Seit der 2010 geschlossenen Kooperationsvereinbarung mit der Landesregierung sind Jugendoffiziere der Bundeswehr beinahe täglich in Schulen und Berufsschulen unterwegs, um für eine Karriere bei sich und für ein besseres Image der Auslandseinsätze zu werben. Ganze Schulstunden werden von ihnen übernommen, um einseitige politische Bildung zu betreiben.

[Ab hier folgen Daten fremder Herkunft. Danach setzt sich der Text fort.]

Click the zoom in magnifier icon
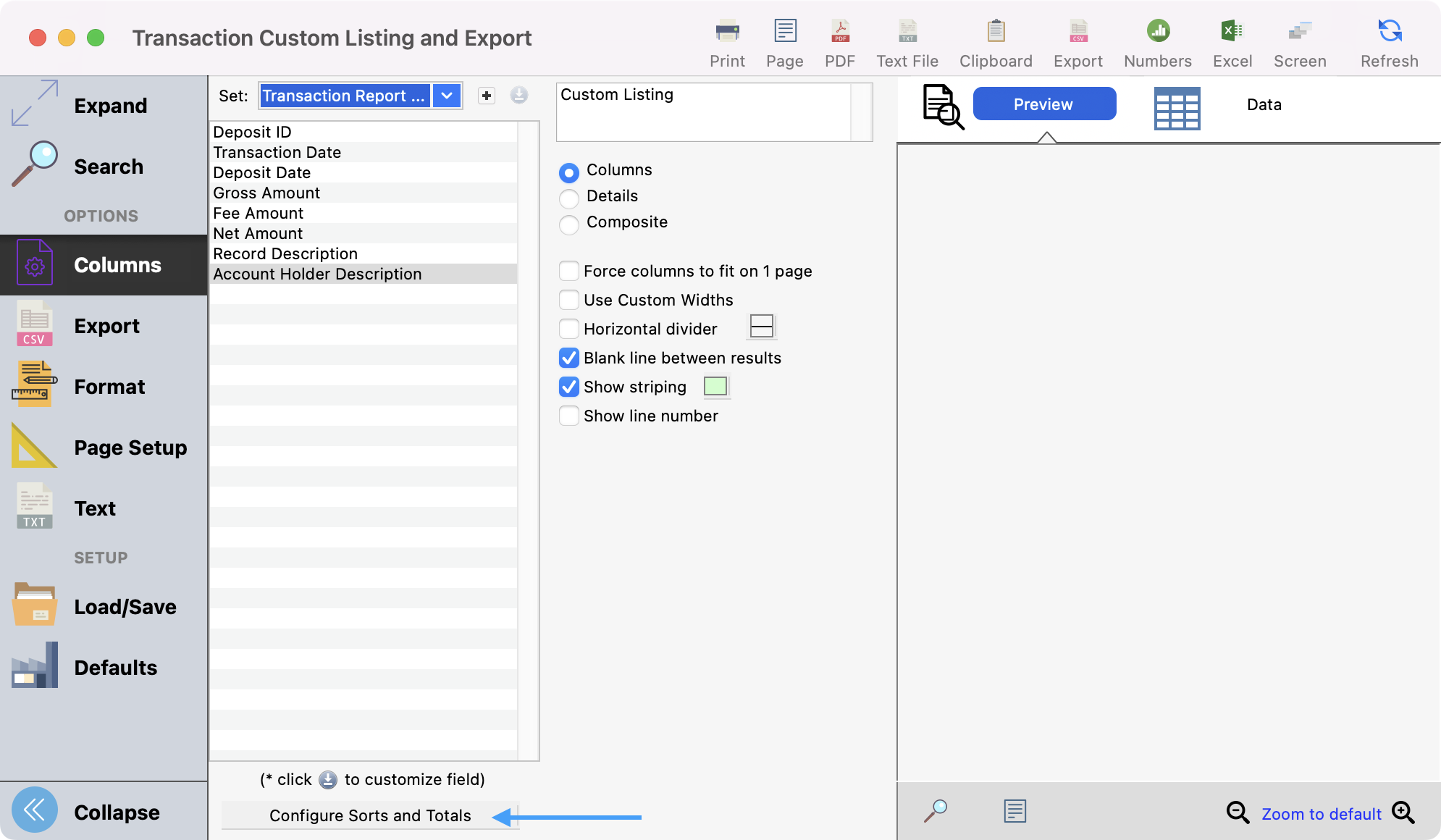This screenshot has width=1441, height=840. click(1403, 812)
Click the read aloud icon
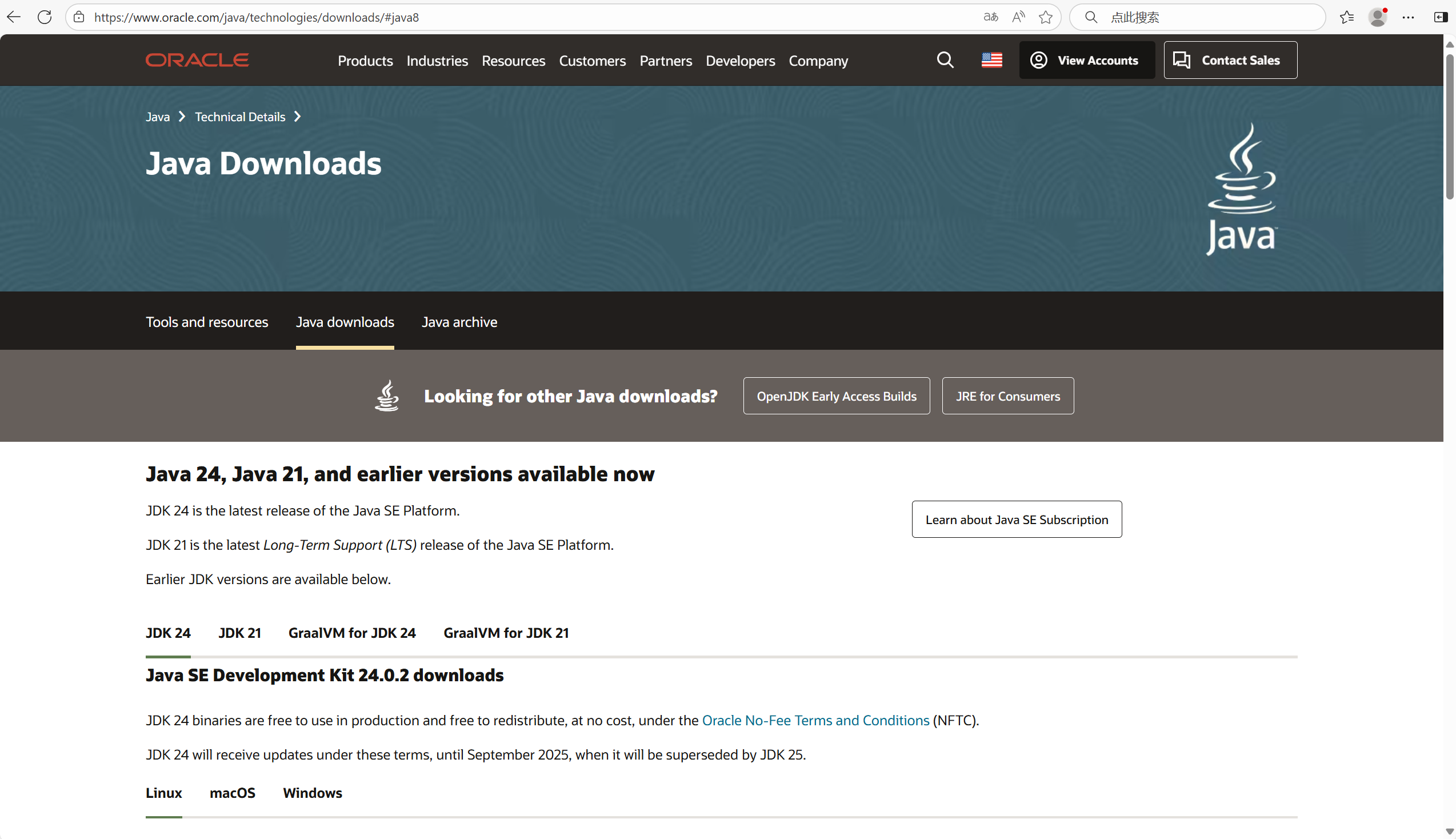This screenshot has height=839, width=1456. [1018, 17]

Hierzu erklärt der LandessprecherInnenrat: „Diese Kooperation ist unverantwortlich. Die Bundeswehr führt in Afghanistan und andernorts Krieg, viele Menschen sterben. Die Landesregierung sollte sich für wirkliche Zukunftsperspektiven für junge Leute statt für Kanonenfutter für die Bundeswehr einsetzen. In Rheinland-Pfalz fehlen zum Beispiel zehntausende Ausbildungsplätze und die Jugendarmut steigt stetig.„

Wir unterstützen deshalb die Kampage „Schulfrei für die Bundeswehr“ und kämpfen für die Ausbildungsplatzumlage sowie die Aufnahme des Grundrechts auf Ausbildung und Übernahme in die Landesverfassung. „Wer nicht ausbildet, soll zahlen!“ Außerdem setzen wir uns im Jugendwahlkampf für ein Werbeverbot der Bundeswehr an Bildungseinrichtungen ein.